College presidents and administrators have always had the final say, with faculty senates only serving in an advisory role, said Pat Heintzelman, president of the Texas Faculty Association.
“This is not new,” Heintzelman said. What is new is administrators are now required to appoint some faculty senators and the size of such councils is limited, she added.
Here is how Tarrant County schools are responding:
University of Texas at Arlington
The University of Texas System regents abolished faculty senates across their campuses and replaced them with faculty advisory groups.
UT System chairman Kevin Eltife said at an Aug. 21 meeting that regents will take their time and decide later how — and if — they will reestablish faculty senates.
“We’re going to go slow. We’re going to figure out the best approach if we’re going to have these faculty senates on every campus or not,” he said. “Some may not have them. We don’t know yet, but it will be done in collaboration with this board.”
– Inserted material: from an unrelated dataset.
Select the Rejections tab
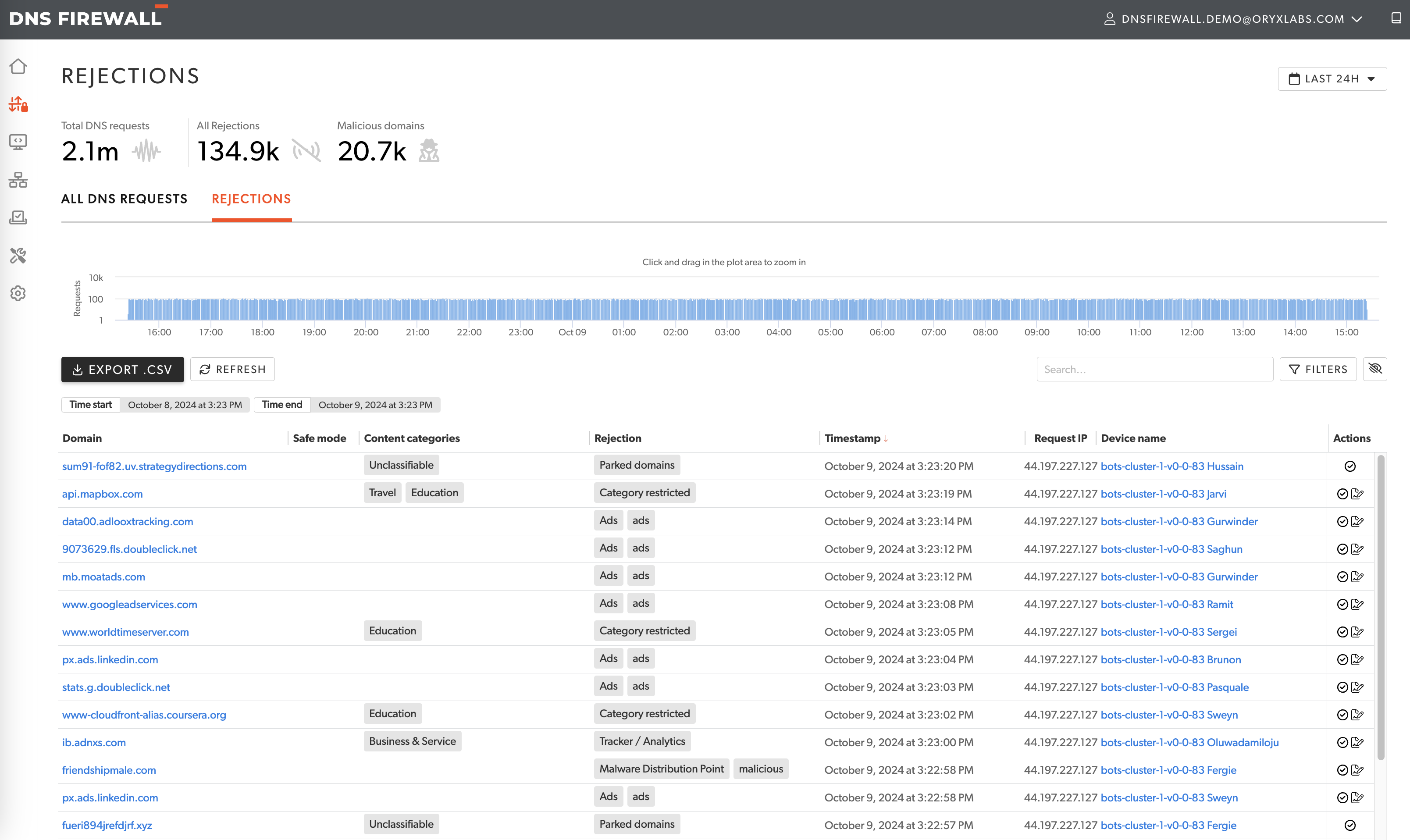Image resolution: width=1410 pixels, height=840 pixels. 251,199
In Arlington, associate professor David Coursey said major accomplishments of UTA’s senate included advocating for better standardized pay raises and creating career paths for non-tenure-track faculty members.
It remains to be seen if the new advisory groups can fill the shoes of the faculty senate, said Coursey, who previously chaired UTA’s faculty senate.
“No matter what the final version of this is and how it varies across campuses, it’s definitely a lot less representation of faculty,” he said.
The roles faculty senates play vary from campus to campus.
At UTA, for example, faculty senates are separate from the undergraduate and graduate assemblies that make policy recommendations on topics such as curriculum and course offerings.
Tarrant County College
TCC’s representative faculty bodies were abolished after trustees did not approve policy changes in time for the law’s Sept. 1 enactment.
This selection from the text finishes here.